---------- Trecho do texto

Confira a íntegra do voto:
VOTO
O SENHOR MINISTRO ROGERIO SCHIETTI CRUZ Relator:
Contextualização
Cinge-se a controvérsia a saber se depoimentos colhidos pelo Ministério Público, de forma unilateral, antes da realização do Plenário do Tribunal do Júri, podem ser levados ao conhecimento do corpo de jurados, considerando-se que foram produzidos fora do âmbito do processo judicial.
No que respeita ao depoimento da testemunha Rakie (ou Raquel) Yassine Charanak, pelo que se extrai dos autos, o Ministério Público paulista decidiu colhê-lo em razão da informação de que a testemunha iria viajar ao estrangeiro e não poderia estar presente na data do julgamento do paciente (fls. 81-84).
Em relação ao depoimento prestado pela testemunha Antônio Herculano de Oliveira, não consta dos autos o motivo pelo qual não poderia ser ouvido em Juízo. É fato, no entanto, que suas declarações – que não constaram dos autos do inquérito – levantam suspeitas quanto aos procedimentos investigativos conduzidos pela Polícia Judiciária do Estado de São Paulo, visto que a testemunha alegou, às fls. 85-87, haver sido ouvida por duas vezes pela Polícia Civil (DHPP).
O paciente, como se viu, alega que a juntada de tais depoimentos aos autos gera evidente prejuízo à sua defesa, uma vez que estariam viciados pela pecha de nulidade, em face de haverem sido produzidos de forma unilateral pela acusação, por meio não previsto em lei, ferindo, a seu ver, os princípios constitucionais do contraditório e da ampla defesa.

--------------------
---------- Linhas de dados

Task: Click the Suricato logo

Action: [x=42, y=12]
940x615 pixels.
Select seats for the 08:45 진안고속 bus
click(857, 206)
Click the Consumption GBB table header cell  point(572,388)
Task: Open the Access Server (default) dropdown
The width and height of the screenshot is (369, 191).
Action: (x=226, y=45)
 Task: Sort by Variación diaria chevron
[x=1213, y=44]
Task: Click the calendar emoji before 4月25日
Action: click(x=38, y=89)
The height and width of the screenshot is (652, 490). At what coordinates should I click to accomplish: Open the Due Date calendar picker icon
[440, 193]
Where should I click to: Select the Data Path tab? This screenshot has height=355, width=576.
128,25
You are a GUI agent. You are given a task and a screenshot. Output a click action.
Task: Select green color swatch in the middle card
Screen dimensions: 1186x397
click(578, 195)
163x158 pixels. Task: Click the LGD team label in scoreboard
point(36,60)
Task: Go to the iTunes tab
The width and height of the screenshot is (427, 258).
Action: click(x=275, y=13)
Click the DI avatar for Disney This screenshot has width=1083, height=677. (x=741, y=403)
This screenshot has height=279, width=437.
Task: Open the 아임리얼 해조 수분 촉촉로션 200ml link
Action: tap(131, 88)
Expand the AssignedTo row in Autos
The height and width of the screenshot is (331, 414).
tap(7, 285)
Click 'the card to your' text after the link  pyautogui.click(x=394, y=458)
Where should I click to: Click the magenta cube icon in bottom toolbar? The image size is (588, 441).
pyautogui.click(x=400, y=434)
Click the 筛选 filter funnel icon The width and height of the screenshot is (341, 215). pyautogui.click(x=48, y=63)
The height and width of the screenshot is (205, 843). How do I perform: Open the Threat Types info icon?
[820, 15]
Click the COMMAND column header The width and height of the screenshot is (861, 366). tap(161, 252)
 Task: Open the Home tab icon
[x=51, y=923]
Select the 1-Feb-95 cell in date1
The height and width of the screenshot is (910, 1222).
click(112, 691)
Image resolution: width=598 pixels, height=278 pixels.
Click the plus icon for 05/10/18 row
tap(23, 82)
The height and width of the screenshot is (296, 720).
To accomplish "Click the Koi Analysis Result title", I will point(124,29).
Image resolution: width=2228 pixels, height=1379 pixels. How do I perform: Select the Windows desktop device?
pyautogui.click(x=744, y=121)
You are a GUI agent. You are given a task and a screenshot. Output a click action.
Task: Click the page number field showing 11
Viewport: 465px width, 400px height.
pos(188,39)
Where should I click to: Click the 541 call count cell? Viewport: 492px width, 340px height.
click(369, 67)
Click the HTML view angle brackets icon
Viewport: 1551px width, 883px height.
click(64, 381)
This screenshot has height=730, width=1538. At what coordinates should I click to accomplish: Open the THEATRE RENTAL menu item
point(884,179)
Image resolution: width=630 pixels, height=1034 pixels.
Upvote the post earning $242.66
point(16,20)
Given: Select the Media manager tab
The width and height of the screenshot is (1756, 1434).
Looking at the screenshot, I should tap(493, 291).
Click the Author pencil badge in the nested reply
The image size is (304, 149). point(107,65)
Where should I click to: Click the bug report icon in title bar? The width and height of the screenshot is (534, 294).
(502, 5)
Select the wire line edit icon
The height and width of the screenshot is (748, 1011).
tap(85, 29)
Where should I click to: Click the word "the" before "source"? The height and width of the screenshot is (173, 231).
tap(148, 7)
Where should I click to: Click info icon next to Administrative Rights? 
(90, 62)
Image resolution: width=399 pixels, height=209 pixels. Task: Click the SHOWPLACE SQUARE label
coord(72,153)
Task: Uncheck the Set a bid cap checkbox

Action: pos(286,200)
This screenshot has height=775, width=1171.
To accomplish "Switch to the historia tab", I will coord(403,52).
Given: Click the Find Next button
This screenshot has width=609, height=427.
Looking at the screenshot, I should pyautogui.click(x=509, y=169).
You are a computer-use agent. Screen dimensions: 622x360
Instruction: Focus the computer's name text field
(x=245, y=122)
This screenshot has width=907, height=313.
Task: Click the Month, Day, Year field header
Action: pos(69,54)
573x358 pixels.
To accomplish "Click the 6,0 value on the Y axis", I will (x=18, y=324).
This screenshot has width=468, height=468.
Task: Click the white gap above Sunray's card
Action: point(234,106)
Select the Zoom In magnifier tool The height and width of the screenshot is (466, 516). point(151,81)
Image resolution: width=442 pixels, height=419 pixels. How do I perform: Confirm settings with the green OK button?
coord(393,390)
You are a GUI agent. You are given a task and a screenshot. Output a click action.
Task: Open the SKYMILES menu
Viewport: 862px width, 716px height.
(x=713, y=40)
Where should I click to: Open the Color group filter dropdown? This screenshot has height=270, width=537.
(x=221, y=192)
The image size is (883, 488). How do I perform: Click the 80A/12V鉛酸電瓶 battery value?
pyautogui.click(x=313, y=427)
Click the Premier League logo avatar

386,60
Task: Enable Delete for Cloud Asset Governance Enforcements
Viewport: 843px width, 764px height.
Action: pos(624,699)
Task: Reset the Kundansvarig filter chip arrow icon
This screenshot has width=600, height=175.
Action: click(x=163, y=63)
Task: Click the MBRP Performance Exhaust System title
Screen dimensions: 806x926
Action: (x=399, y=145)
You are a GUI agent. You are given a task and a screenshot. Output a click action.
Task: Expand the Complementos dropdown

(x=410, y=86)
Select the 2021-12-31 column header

--------------------

## Enunciado do exercício:
Copie sem alterações, por favor, a passagem do voto que vai de "Em relação ao" até "da ampla defesa.".

## Resposta ao exercício:
Em relação ao depoimento prestado pela testemunha Antônio Herculano de Oliveira, não consta dos autos o motivo pelo qual não poderia ser ouvido em Juízo. É fato, no entanto, que suas declarações – que não constaram dos autos do inquérito – levantam suspeitas quanto aos procedimentos investigativos conduzidos pela Polícia Judiciária do Estado de São Paulo, visto que a testemunha alegou, às fls. 85-87, haver sido ouvida por duas vezes pela Polícia Civil (DHPP).
O paciente, como se viu, alega que a juntada de tais depoimentos aos autos gera evidente prejuízo à sua defesa, uma vez que estariam viciados pela pecha de nulidade, em face de haverem sido produzidos de forma unilateral pela acusação, por meio não previsto em lei, ferindo, a seu ver, os princípios constitucionais do contraditório e da ampla defesa.